5º La oración por el hermano que ha fallado. El v. 19 comienza diciendo: “de nuevo”, “una
vez más”. El evangelio insiste en que se mantenga el vínculo con quien falló a través de la
oración. Falló la palabra de los amonestadores; el hermano que había fallado no escuchó;
sin embargo, Dios dará sea lo que fuera, a dos que se pongan de acuerdo. Dos que se ponen
de acuerdo no añade eficacia a la oración sino profundiza en su intencionalidad. La escucha
de la oración depende pues del hermanamiento de los diversos miembros de la comunidad;
las oraciones puramente egocéntricas no son escuchadas por Dios. Donde dos o más se
hermanan para orar y recuerdan que un hermano ha fallado y está necesitando de su
comprensión, ahí está Dios. Además, la oración honesta y fraterna se convierte, no sólo
una manera de tener presente al hermano que requiere mayor comprensión que los otros,
sino también en el modo mejor para no romper totalmente con él y mantener abierta la
posibilidad de que regrese.
Portadores de paz. El miedo no debe ser el eterno compañero del discípulo; tampoco la
valentía mal entendida. La eterna y permanente compañera del discípulo es la paz, y no
cualquier paz, sino aquella que da el Resucitado (Jn 20, 19. 21. 26). Y es que la paz del
Resucitado no equivale a tranquilidad sino a la experiencia personal y comunitaria de la
vida de Dios; es la gracia de Dios que llena de posibilidades al hombre para ser feliz (véase
14, 27). Por eso el Evangelio dice que después de saludar a los discípulos por primera
ocasión, Jesús les mostró las manos y el costado, las señales de que era el mismo que había
muerto en la cruz (19, 34). Es decir, el Resucitado es el Crucificado y viceversa. Desde esta
perspectiva la paz auténtica sólo se puede vivir y construir sin triunfalismos y sin
amarguras.
La paz y la capacidad de no sentirnos dioses. Jesús, el enviado por excelencia (véase por
ejemplo Jn 3, 31-34; 5, 30; 7, 17s. 28s; 8, 16. 28s. 42 entre otros) envía a los discípulos.

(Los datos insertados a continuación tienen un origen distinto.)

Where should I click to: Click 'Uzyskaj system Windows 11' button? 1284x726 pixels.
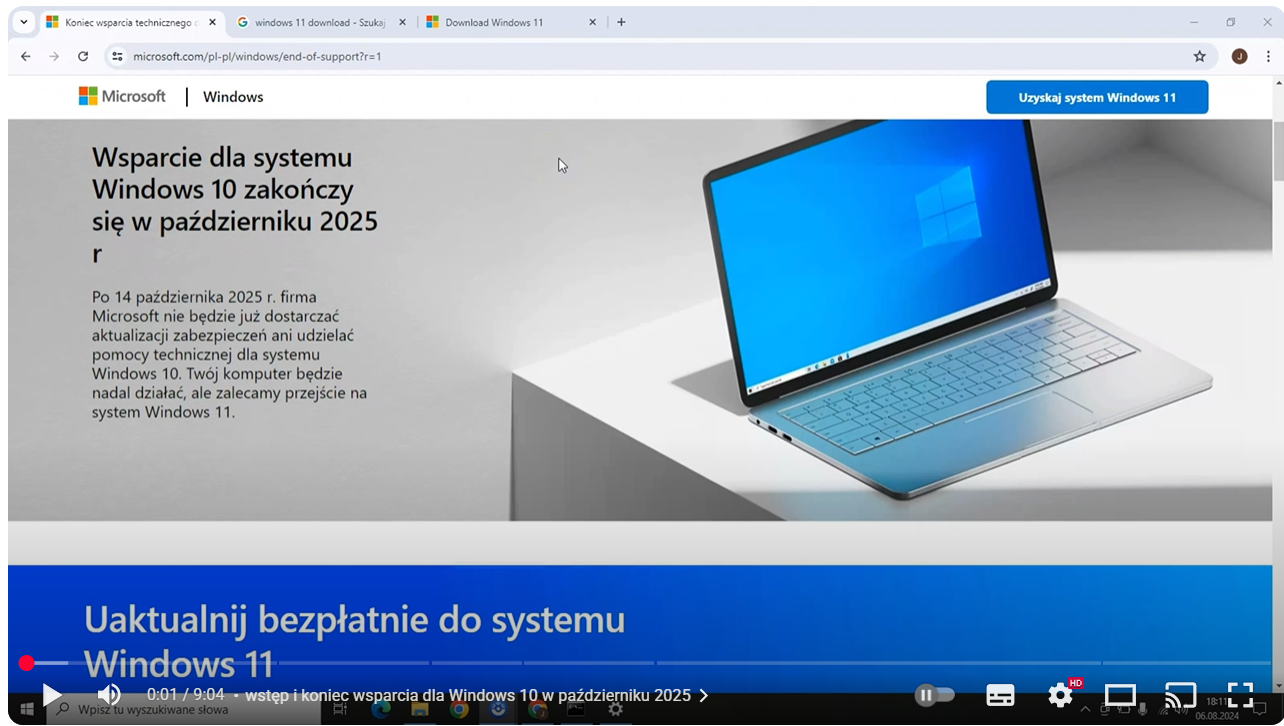(1096, 97)
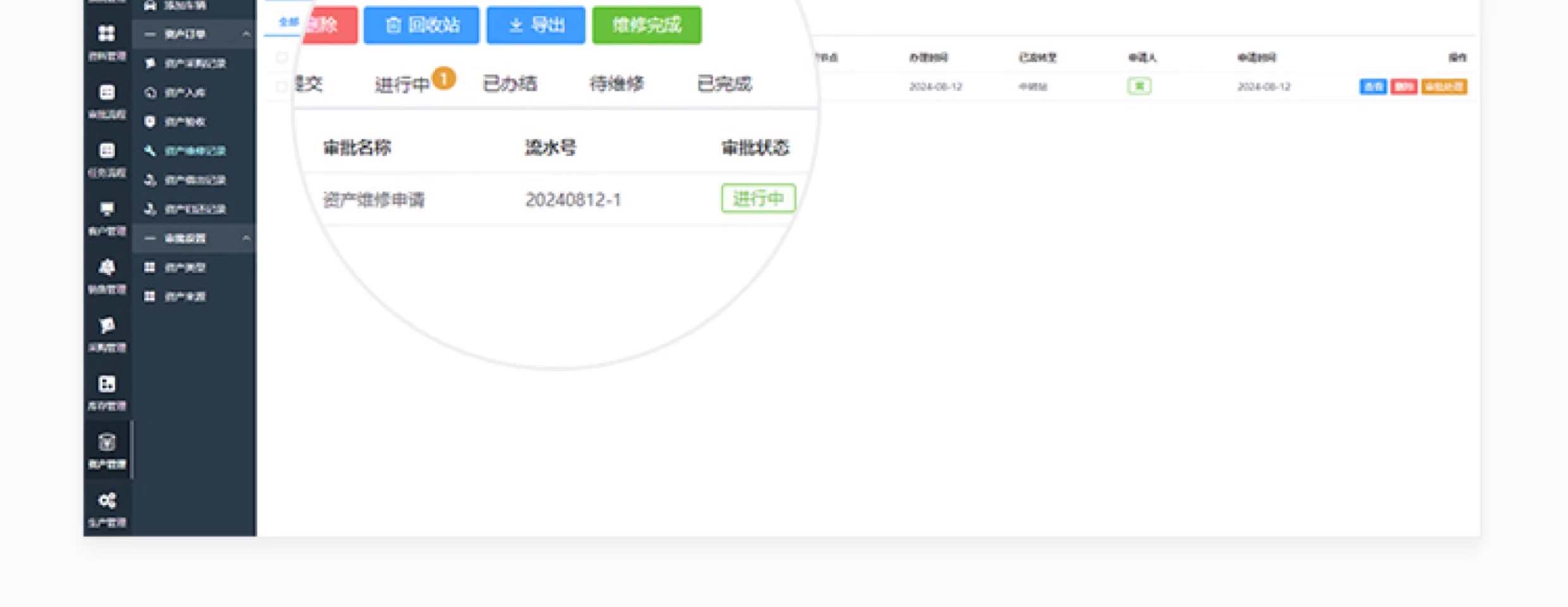The width and height of the screenshot is (1568, 607).
Task: Switch to the 待维修 tab
Action: pos(616,84)
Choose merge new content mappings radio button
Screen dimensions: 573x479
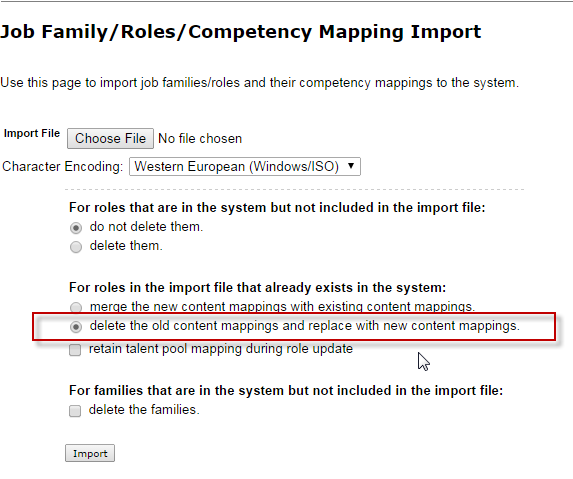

Juan, a diferencia de los otros Evangelios, ha dejado –con pequeñas excepciones (Jn 4, 38;
13, 20; 17, 18)– el envío hasta el final, una vez que Él ha vuelto al Padre. El envío de los
discípulos incluye la semejanza con el Hijo que ha sido enviado por el Padre: “como el
Padre me envió, también yo los envío” (v. 21). No se trata de una comparación sino de una
continuidad inseparable. Es decir, el Hijo extiende a los discípulos su propia misión, la que
recibió del Padre (véase 13, 20). De ahí que el discípulo siempre será continuador en la
misión; nunca podrá adjudicarse equivocadamente el derecho a suplantar el lugar que solo
le corresponde a Dios. Y es que, cuando alguien, lejos de considerarse enviado para la paz,
cae en la falacia de pretender ocupar el lugar que solo le corresponde a Dios, se incapacita
automáticamente para colaborar de manera significativa en la construcción de la paz, y
como consecuencia, en la reconciliación.
Enviados para la reconciliación. Llama la atención que especialmente Juan relacione el
envío de los discípulos con el perdón de los pecados. Esto es coherente con todo el
Evangelio, pues desde el comienzo había dejado claro que Jesús era el Cordero de Dios que
quitaba el pecado del mundo (1, 29) y Él mismo había hecho signos que liberaban a la
gente de sus males. Por eso, podríamos considerar que las palabras de Jesús comprometen a
todos los discípulos a ser misioneros de la reconciliación. El Señor los envía a que se
manifiesten y trabajen a favor de la reconciliación; no es posible –y nunca será correcto–
que alguien que se diga discípulo de Jesús genere odio en lugar de amor, o promueva
rencillas en vez de reconciliación. La tarea de todo discípulo está muy clara en este pasaje
del evangelio de Juan: ser agente de reconciliación, ser portador de perdón.